Nor is opportunistically embracing them when they happen. Democracy is founded on the notion of one person, one vote and ergo must be inflation-prone. There is nothing wrong with that. As Churchill said, it’s the best of the worst forms of government. The thing is, capitalism is inherently prone toward the opposite because of its cumulative voting system of one dollar, one vote. It’s that inherent tension that I write about all the time. Fighting inflation involves having slack in men or machines, or as Marx said a long time ago, a reserve army of the unemployed. But it’s very difficult for a central bank to say , “Your brother-in-law is unemployed because we have to fight a war against inflation.”
Better you should think he is a lazy lout.
Exactly, because if they told you the truth, you’d have to contemplate letting him sleep in your rec room. You’d probably call your congressman and say, “I am not supportive of this policy.” Whereas, once the war on inflation is won, there’s no need for stealth, because you don’t want a perpetual state of slack in the economy to bear down on inflation. Conceptually, you want the economy to oscillate around full employment. So democratic accountability is easier to do, to my thinking, once you’ve won the war against inflation.
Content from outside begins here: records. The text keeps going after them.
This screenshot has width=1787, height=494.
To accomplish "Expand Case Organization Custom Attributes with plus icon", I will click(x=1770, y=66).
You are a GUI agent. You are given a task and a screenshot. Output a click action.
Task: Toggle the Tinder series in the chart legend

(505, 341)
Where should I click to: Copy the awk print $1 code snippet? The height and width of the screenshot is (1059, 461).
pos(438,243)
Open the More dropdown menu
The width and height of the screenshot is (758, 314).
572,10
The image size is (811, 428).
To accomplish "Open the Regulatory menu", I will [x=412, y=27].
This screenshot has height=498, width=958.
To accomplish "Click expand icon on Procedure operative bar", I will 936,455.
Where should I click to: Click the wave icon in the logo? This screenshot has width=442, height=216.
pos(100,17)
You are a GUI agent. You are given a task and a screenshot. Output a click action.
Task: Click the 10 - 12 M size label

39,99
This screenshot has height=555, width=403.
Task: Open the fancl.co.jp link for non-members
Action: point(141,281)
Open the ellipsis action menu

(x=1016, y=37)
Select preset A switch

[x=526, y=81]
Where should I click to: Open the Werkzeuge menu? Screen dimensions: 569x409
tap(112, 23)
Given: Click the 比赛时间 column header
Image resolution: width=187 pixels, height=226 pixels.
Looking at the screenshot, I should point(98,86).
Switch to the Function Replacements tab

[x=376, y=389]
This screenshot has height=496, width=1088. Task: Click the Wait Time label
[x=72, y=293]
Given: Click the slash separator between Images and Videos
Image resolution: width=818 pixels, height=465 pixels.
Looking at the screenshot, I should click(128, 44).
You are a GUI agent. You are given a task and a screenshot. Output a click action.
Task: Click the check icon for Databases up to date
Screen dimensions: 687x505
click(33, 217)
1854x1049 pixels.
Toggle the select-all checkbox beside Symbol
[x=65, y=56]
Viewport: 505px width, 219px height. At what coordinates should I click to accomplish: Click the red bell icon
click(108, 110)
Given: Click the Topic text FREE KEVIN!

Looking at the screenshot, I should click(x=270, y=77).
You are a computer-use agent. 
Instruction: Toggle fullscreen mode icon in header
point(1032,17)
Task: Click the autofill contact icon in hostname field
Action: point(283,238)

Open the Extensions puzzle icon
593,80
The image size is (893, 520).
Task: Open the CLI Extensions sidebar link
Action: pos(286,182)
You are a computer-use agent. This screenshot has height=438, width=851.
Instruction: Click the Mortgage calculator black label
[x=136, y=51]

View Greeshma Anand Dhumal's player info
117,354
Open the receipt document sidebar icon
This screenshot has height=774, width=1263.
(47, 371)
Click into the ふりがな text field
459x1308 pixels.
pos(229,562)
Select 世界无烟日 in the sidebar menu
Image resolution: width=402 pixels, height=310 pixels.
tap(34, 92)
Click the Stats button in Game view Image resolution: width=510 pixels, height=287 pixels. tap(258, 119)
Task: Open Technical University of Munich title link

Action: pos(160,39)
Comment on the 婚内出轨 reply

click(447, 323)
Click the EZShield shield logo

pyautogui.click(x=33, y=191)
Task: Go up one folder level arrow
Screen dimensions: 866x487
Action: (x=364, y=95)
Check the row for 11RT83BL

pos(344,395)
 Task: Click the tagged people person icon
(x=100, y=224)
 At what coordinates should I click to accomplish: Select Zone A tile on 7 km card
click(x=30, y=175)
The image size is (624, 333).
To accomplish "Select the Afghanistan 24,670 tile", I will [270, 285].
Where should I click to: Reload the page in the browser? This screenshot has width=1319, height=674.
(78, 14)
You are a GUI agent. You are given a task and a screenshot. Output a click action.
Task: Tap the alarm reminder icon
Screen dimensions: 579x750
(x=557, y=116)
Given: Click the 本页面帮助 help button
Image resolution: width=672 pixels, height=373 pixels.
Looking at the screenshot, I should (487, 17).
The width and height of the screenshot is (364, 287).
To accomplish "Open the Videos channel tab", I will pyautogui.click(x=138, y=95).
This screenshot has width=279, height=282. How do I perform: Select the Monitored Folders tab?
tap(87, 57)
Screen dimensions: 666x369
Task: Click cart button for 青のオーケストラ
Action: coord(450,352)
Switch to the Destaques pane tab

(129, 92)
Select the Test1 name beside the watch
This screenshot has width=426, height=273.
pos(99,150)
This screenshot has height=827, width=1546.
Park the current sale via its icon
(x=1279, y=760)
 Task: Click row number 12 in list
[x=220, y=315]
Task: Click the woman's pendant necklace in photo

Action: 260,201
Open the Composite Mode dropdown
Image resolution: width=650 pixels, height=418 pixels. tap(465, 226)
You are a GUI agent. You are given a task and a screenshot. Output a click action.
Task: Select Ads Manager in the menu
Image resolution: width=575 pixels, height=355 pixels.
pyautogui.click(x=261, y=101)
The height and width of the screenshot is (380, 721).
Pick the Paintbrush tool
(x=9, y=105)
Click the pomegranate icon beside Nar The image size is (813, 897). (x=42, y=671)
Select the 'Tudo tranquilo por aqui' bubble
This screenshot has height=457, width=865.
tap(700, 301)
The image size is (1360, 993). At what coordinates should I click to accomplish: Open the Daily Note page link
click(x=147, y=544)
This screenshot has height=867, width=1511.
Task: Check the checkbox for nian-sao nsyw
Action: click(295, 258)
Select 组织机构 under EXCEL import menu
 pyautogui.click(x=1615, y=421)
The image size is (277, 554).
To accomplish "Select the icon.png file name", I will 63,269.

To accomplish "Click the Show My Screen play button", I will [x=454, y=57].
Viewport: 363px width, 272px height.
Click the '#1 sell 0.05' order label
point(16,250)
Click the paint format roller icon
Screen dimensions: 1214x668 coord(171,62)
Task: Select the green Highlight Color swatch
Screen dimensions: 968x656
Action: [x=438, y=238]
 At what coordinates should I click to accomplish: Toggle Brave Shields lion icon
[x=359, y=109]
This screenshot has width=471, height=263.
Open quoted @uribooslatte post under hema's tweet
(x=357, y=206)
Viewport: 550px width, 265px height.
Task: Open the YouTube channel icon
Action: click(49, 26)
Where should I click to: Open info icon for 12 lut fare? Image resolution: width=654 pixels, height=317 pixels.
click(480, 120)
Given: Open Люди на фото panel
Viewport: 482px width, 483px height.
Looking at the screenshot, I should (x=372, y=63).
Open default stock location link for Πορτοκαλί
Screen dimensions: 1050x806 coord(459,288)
That’s why the Fed could be more up-front. The second reason that they need to be more—and they are becoming more—transparent is that with rates this low, almost any cyclical movements in interest rates become movements in real interest rates. So the Fed needs to manage expectations of where it is moving real interest rates, to avoid miscommunication with the marketplace. It was different during the war on inflation. We all knew there was someplace lower they wanted to go on inflation. Therefore we had a beacon, however clouded it might have seemed.
At least it illuminated the direction inflation was headed.
Right, they wanted lower inflation in the fullness of time. But now, there is no place lower that they want it to go—but there is not a place higher they want it to go, either. Inflation risk is two-sided, which means that there is more need to manage policy expectations transparently, not less
Okay. But suppose they get everybody used to candor—then have to go back to inflation-fighting?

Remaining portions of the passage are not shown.